Global Initiatives

Strengthening access to land in the face of growing tenure insecurity

Recent global trends are prompting a massive increase in global commercial interest in land and natural resources. In the context of liberalised trade and property laws in many countries this is creating unprecedented pressures on land resources and placing new tensions on land tenure systems. ILC strengthens collaboration between its members in gathering information, stimulating research and deepening understanding of the impact of such trends on land access.

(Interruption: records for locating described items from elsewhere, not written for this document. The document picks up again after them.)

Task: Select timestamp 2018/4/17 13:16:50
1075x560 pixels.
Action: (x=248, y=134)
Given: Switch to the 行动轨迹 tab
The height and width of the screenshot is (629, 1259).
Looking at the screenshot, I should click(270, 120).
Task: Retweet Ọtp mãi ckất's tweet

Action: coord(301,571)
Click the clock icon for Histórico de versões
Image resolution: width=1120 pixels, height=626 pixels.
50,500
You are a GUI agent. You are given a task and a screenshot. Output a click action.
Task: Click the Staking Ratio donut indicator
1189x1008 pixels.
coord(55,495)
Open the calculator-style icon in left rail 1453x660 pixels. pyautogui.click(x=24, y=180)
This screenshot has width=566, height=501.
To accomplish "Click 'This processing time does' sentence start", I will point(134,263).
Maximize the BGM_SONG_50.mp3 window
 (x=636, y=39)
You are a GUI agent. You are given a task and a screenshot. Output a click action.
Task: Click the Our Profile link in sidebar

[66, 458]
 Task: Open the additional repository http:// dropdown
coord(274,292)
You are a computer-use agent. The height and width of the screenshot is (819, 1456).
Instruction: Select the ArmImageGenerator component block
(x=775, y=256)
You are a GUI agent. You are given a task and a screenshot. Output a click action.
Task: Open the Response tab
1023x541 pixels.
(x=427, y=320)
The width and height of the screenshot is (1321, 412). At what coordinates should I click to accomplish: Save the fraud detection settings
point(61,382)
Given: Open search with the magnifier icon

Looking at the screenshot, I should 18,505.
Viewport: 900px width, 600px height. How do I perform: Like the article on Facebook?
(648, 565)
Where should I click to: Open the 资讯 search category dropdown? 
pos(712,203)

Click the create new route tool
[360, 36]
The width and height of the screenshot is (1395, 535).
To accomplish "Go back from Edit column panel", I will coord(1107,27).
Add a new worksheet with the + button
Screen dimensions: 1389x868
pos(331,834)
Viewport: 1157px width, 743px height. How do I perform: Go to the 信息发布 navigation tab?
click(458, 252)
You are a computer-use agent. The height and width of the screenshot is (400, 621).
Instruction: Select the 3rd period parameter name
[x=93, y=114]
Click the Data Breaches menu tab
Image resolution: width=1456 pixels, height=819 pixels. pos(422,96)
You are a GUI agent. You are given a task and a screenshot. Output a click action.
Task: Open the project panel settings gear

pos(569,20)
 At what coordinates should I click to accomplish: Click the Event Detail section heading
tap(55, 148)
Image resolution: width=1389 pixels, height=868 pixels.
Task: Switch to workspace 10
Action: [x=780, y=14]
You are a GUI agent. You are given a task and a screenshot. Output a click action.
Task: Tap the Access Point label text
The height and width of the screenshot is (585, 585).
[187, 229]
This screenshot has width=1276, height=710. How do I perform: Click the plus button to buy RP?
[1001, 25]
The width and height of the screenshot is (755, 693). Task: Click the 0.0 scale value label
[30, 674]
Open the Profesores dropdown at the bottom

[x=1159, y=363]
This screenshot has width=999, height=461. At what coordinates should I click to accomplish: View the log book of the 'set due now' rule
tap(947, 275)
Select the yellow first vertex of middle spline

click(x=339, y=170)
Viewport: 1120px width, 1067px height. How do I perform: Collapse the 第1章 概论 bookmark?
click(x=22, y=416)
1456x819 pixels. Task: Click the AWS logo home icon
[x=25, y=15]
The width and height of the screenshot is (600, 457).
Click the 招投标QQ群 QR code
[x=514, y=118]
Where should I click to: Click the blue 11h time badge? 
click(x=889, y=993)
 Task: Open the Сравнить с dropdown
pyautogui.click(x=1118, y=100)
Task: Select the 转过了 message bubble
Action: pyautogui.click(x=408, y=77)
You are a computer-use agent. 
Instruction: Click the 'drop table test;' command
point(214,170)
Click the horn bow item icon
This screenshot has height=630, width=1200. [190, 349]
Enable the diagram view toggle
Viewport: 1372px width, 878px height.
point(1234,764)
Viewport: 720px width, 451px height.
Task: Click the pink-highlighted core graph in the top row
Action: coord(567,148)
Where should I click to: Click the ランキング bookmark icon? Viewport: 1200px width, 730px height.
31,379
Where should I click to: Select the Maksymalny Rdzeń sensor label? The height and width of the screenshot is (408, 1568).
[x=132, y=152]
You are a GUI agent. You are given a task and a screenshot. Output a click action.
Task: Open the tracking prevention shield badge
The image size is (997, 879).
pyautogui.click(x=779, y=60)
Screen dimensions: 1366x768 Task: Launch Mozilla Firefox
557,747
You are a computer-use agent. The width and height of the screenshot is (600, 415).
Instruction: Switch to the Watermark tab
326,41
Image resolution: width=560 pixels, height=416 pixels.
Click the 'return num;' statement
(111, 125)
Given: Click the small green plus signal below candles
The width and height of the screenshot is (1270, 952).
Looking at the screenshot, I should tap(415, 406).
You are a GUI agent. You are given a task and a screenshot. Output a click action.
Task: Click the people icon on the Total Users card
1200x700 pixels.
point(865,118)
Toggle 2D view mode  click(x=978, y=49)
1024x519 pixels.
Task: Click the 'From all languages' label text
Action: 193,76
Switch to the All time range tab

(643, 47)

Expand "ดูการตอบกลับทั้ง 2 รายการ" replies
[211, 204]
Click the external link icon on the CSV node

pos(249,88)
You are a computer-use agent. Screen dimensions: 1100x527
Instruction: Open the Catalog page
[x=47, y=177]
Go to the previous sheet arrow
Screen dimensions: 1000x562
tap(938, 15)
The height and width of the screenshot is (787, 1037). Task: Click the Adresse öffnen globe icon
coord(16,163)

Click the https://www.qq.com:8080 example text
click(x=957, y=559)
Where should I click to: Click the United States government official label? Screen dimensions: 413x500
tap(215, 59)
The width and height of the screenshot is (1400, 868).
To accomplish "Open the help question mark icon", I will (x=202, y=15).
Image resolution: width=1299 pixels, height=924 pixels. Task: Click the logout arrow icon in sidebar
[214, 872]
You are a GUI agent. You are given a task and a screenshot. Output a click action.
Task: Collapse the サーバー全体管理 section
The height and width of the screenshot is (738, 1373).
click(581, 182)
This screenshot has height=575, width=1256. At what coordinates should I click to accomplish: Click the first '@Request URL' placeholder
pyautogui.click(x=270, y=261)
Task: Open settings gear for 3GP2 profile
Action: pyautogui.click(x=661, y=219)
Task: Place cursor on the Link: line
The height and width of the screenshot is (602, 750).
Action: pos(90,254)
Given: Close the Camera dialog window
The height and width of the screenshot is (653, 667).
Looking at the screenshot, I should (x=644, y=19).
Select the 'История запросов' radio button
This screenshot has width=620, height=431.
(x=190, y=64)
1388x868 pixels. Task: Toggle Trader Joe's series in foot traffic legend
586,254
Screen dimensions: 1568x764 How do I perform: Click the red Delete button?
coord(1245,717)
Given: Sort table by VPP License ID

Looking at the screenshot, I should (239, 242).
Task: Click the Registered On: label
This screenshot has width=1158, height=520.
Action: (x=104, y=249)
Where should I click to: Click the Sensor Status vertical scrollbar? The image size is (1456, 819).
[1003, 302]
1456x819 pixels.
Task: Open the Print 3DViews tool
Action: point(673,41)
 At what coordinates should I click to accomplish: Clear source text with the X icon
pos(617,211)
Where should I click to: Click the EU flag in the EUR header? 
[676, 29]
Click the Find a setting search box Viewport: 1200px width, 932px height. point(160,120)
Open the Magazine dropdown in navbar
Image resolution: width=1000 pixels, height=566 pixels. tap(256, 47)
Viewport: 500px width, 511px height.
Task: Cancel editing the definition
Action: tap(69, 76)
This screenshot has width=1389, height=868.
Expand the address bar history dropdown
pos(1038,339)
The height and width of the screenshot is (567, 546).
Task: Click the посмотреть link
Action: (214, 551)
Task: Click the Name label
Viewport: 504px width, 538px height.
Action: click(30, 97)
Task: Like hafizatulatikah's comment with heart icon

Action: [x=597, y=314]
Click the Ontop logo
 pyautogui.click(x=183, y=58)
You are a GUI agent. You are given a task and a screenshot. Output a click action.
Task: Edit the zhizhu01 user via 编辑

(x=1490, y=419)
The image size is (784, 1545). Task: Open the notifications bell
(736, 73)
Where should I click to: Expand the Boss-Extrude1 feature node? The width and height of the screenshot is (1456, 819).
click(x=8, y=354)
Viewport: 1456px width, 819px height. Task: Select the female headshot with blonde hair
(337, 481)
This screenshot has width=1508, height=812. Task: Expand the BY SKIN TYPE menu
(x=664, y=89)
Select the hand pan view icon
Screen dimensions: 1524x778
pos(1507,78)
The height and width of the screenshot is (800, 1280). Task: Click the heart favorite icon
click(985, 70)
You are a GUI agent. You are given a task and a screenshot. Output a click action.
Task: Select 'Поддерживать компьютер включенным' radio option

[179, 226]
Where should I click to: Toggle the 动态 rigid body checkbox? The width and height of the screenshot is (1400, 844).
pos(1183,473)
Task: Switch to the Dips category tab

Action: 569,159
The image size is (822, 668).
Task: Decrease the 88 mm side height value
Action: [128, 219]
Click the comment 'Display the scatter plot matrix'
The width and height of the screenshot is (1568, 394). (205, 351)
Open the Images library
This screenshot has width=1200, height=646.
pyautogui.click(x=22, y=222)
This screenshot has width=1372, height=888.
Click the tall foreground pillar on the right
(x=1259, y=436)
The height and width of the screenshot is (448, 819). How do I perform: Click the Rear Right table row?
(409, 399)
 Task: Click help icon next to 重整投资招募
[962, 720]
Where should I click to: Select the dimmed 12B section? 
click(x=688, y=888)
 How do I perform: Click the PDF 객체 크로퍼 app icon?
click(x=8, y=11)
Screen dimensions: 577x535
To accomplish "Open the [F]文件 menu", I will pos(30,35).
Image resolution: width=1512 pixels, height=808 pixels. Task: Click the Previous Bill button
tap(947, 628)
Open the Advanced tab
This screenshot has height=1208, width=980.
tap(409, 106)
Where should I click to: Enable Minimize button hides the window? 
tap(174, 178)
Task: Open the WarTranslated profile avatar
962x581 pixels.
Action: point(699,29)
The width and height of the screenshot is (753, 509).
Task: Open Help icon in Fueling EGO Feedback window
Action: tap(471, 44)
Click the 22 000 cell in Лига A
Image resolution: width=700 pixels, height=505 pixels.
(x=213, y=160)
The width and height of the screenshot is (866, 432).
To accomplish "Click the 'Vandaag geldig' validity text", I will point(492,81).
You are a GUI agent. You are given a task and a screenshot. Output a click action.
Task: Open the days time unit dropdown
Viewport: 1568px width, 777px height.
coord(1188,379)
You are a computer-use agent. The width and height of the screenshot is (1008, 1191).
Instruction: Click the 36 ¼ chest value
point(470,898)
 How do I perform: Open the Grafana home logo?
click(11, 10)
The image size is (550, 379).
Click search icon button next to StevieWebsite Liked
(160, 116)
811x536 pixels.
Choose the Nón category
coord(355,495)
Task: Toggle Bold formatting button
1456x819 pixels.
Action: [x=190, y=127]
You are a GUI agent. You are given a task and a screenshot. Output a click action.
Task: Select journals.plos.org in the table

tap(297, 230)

Promoting gender equity in control over land

Women’s role in agriculture has broadened and deepened in recent decades, yet their access to land is often limited by unfavourable laws and norms. A sample of Latin American countries showed that only 11-27% of landowners are women; in Uganda , only 5% of land is held by women through very fragile tenure rights. ILC links research and action on women’s access to land and encourages members to mainstream women’s access to land into regional activities.

Monitoring and reporting equitable access to land

Many ILC members monitor and evaluate the implementation of land-related laws, policies and programmes and their impact. The LRI supports and builds on these efforts for greater collaboration between civil society, international organisations and governments to improve the monitoring of land rights and evaluation of land policy.

Secure rights for users of commonly-held resources

Between one and two billion people live on the world’s commons and are considered tenants of the state; 5 billion hectares are under common-property regimes, over one third of the world’s total land area. Resource users on the commons are often made vulnerable by inappropriate policies and laws governing resource tenure. ILC members and partners work together to document successful approaches to achieving tenure security for commonly-held resources, and advocate for their recognition.

Territorial rights for indigenous peoples and pastoralists

An estimated 350 million indigenous peoples represent approximately 5% of the global population and 15% of the world’s poor. These are the most vulnerable users of common property, often socially, economically and politically marginalised. Today’s challenge is to retain secure access to individually and collectively-held resources. Increasing land insecurity in the face of competition from more powerful outsiders is often singled out by indigenous people’s organisations as the greatest threat to their future.

ILC supports innovative efforts by these organisations to secure land rights, and aims to reduce land-based conflict between indigenous peoples and landless farmers. It also supports advocacy by indigenous peoples for land rights in global fora.

Working together to build a pro-poor land agenda

The challenge of establishing land policies that provide a framework for equitable access to land require a multi-stakeholder effort which must include landless and poor land users. ILC creates ‘LAND Partnerships’ in key countries to support bottom-up pro-poor land policy formulation and implementation. LAND partnerships are currently being implemented in 11 countries in Africa, Asia and Latin America.